[WHAT YOU HAVE TO DO] If a line in the data has the string "next", please show it.

[DATA IN THIS EXERCISE]
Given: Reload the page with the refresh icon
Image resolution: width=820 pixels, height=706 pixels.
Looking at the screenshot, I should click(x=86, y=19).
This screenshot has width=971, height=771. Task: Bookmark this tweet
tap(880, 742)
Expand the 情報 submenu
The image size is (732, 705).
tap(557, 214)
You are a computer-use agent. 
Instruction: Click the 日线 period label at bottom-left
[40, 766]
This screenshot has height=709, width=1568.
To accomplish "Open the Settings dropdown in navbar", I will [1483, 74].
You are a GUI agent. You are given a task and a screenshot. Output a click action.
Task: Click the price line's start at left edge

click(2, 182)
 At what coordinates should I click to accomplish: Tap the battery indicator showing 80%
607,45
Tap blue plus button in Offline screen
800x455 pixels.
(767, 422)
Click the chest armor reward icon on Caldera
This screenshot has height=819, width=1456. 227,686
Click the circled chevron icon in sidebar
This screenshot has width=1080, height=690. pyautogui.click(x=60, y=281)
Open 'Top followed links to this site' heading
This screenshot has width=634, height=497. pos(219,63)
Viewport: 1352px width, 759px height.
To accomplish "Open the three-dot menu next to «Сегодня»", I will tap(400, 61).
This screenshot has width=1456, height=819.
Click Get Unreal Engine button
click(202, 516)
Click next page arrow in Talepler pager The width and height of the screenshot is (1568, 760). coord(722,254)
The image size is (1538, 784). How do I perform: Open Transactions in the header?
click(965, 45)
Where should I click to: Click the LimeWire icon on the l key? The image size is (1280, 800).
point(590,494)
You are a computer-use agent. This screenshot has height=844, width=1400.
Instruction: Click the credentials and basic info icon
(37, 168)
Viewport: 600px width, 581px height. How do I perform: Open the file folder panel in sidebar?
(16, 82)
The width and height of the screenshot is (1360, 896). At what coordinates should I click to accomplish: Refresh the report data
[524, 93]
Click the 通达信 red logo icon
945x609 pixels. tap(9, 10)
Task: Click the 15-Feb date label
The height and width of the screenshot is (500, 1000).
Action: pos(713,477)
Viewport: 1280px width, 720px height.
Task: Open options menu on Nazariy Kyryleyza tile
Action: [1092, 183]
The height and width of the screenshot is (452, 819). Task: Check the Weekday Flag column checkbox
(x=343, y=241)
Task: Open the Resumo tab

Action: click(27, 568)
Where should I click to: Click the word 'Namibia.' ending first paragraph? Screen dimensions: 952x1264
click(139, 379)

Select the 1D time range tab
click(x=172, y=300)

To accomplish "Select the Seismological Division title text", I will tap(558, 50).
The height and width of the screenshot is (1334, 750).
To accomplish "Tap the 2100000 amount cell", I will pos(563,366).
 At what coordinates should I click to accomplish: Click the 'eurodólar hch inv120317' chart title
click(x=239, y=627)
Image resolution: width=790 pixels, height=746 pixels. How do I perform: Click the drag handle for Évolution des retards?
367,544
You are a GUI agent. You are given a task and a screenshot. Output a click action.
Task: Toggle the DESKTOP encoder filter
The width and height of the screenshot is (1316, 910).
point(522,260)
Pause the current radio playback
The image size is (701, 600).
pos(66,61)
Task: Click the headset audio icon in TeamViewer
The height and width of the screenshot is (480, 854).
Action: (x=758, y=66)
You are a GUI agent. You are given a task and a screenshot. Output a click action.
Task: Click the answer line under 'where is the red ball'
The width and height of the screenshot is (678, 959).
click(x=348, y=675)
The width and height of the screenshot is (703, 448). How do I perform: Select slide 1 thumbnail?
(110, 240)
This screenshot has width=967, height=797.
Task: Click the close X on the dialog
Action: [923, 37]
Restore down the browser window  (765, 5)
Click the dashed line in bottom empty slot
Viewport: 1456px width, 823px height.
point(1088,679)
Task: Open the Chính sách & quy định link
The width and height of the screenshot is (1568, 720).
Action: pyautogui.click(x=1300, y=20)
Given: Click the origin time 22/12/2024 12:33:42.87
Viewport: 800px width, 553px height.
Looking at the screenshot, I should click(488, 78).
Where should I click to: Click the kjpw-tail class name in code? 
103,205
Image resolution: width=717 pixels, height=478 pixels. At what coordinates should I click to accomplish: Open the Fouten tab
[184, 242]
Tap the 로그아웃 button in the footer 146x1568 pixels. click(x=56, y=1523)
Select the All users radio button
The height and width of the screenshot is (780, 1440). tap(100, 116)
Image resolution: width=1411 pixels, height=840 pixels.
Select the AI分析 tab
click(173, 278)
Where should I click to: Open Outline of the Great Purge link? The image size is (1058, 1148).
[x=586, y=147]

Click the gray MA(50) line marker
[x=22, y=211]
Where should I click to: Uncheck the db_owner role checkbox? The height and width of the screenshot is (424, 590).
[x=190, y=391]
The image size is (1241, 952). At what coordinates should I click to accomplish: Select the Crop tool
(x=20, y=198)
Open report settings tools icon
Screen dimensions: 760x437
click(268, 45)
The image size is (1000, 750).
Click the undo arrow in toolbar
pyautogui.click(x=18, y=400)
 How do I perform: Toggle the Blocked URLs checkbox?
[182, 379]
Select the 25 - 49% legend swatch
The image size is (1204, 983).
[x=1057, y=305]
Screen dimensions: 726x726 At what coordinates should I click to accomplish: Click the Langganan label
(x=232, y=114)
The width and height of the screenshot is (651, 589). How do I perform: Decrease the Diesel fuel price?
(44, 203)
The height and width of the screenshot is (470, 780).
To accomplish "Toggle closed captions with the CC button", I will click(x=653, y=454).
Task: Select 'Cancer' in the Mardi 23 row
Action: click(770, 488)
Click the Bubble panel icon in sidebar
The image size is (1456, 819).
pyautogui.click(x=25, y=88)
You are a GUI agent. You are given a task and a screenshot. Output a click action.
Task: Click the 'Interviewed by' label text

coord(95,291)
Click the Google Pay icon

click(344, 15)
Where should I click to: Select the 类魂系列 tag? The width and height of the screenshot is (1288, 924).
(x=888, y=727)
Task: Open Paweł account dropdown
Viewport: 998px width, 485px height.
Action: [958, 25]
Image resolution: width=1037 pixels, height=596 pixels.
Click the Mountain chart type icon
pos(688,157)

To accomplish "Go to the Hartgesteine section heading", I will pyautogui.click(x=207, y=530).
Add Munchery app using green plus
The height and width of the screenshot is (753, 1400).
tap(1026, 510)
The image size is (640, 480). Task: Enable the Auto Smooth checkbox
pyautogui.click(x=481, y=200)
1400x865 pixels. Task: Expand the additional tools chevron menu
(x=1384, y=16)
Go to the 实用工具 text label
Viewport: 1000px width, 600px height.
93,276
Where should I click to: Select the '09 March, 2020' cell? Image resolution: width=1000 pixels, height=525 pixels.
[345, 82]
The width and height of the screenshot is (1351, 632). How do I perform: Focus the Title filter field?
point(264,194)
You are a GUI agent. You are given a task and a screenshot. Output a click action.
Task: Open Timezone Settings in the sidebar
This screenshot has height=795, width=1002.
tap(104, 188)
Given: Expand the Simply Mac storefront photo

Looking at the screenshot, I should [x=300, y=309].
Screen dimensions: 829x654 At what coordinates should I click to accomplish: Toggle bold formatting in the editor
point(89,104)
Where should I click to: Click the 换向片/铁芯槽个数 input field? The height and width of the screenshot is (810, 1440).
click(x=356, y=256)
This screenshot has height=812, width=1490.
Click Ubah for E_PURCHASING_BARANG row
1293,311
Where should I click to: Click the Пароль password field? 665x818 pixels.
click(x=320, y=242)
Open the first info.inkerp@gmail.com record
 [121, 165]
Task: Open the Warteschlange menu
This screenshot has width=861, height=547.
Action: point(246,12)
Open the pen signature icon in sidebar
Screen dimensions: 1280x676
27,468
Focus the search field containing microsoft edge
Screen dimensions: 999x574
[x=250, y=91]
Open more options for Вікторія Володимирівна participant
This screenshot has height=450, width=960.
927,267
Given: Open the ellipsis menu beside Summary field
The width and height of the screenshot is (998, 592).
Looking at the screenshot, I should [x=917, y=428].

[WORKED SOLUTION]
To accomplish "Open the three-dot menu next to «Сегодня»", I will tap(400, 61).
Click next page arrow in Talepler pager The width and height of the screenshot is (1568, 760). coord(722,254)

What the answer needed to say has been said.